Test both these motherboards and even other manufacturers with the same settings and only one processor in different benchmarks. You will see that the maximum difference will generally be in the range of 5 to 10%. Despite the same results, you can Evaluate overall performance at a level, except in special cases where the storage efficiency or an accessory is involved in the test, and a manufacturer has not optimized its motherboard for best performance with a particular SSD or peripheral, or with a compatibility problem with the model. Has been updated.

Some manufacturers also have a long history of covertly manipulating the settings and imperceptible overclocking of the processors installed on their motherboard to obtain higher rankings in the performance review charts and show themselves superior to others.

One of these hidden optimizations is a slight increase in base frequency or BCLK from 100 MHz to 100.4 or 100.5 MHz or even higher, significantly increasing the CPU operating frequency.

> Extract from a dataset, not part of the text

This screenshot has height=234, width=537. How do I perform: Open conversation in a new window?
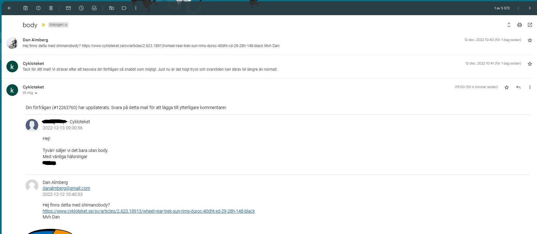click(x=530, y=25)
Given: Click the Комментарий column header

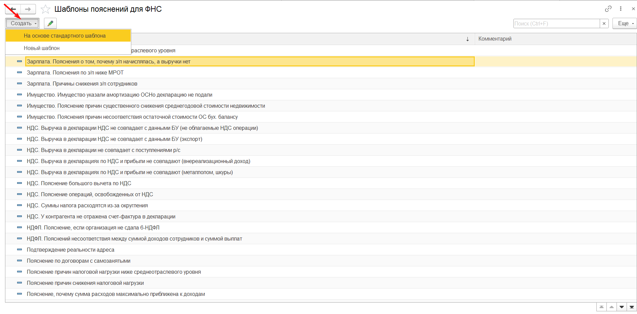Looking at the screenshot, I should pyautogui.click(x=495, y=39).
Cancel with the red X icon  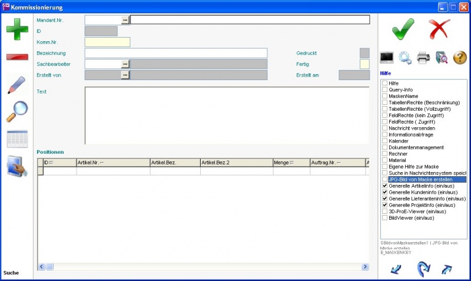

For example, if the CPU coefficient is 46, its operating frequency will be 4600 MHz (46 x 100), but if the BCLK has increased to 100.5, the CPU operating frequency will be 4623 MHz, which may not seem like much in the numbers. , But can change some benchmarks even with a small and imperceptible distance.

Also, the values ​​related to the power consumption limit are another feature determined for each model separately by the processor manufacturer. Still, its implementation is the responsibility of the motherboard manufacturer.

According to some experts, this optimization method is also a type of cheat. The time limit and the amount of power consumption at high frequencies that Power limit is read, converted to higher or even unlimited values ​​according to the decision of the motherboard manufacturer. For example, if a 125-watt processor wants to operate at turbo frequency and with all its active cores, its power will reach over 200 watts, which is not intended for the processor in the long run, so the operating frequency must be short to Decreased to the point where it falls below the intended power level.

But motherboard manufacturers can configure their products so that the amount intended for the Power Limit, or PL for short, is unlimited. The processor will never be reduced to a lower level over time, thus achieving much higher efficiencies.

It seems to be higher, of course, but it has consequences.

The biggest consequence of this optimization, overt or covert increase in power consumption and heat increases the chance of instability in the CPU, will always be the settings in the motherboard BIOS to deactivate these changes and match the reference model maker CPU. Still, many users These differences are ignorant and only complain about the high temperature of the processor during heavy load and mistakenly blame Intel or Imedi.

When choosing the right motherboard and chipset, the most important thing for us is to pay attention to our priorities and application needs when working with the system. Whether we are considering CPU overclocking or not, using RAM at a higher frequency than the manufacturer’s standard will help increase our efficiency in certain software. How many development slots do we need on the motherboard?

Or are we sensitive to the analog output quality of the motherboard sound card? How many high-speed USB ports do we need?

Is there an RGB lighting controller we need full color for fans with this capability?

How many case fans should be controlled by the fan connectors on the motherboard? These are all questions that should consider before buying a motherboard and when reviewing the specifications of the models. In addition, preferences such as familiarity and experience of working with the BIOS of one manufacturer or the ability to use advanced settings in the BIOS of another manufacturer can also lead users to buy a product of a reputable brand.